Pakistan's  Co-authored Research Papers. Source: Nature

Typical of the new Sinophile generation of Pakistani scientists is Dr. Iqbal Choudhary, director of the International Centre for Chemical and Biological Sciences at the University of Karachi. Choudhary’s center is one of the oldest — it celebrated its 50th birthday just a few years ago — and largest institutes in Asia dedicated to the chemistry and biology of natural products.

China's Top Collaborators in Science and Technology Research. Source: Nature

Among the Belt Road Initiative member nations, Pakistan has emerged as the second strongest Chinese partner for science and technology collaboration in terms of Probabilistic Affinity Index (PAI), according to the Journal Nature. So far, China Academy of Sciences (CAS) has invested more than 1.8 billion yuan (almost US$268 million) in science and technology projects as part of the BRI.

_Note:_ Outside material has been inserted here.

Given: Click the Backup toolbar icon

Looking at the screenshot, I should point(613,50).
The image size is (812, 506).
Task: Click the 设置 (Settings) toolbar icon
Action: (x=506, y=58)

CAS is supporting the Digital Belt and Road (Digital BRI), a platform for participating countries to share the data obtained as part of their collaborative projects with each other and with China. These data include satellite images as well as quantitative data on natural hazards, water resources and cultural heritage sites.

As part of Digital BRI/CPEC, an 820-kilometer long China-Pakistan fiber optic cable has already been laid between the city of Rawalpindi, Pakistan in the south and the Khunjerab Pass, China in the north  and operational since July, 2018.

By 2020, the 6,299 kilometers of underwater cables will extend to Djibouti from Gwadar and form the Digital Silk Route between Asia and Africa. At the same time, a space-based Silk Road will provide satellite navigation support to all BRI countries. The first Beidou base station of the Space Silk Road is already operational in Pakistan since 2017.  BeiDou is making rapid progress with 30 BRI countries already linked up.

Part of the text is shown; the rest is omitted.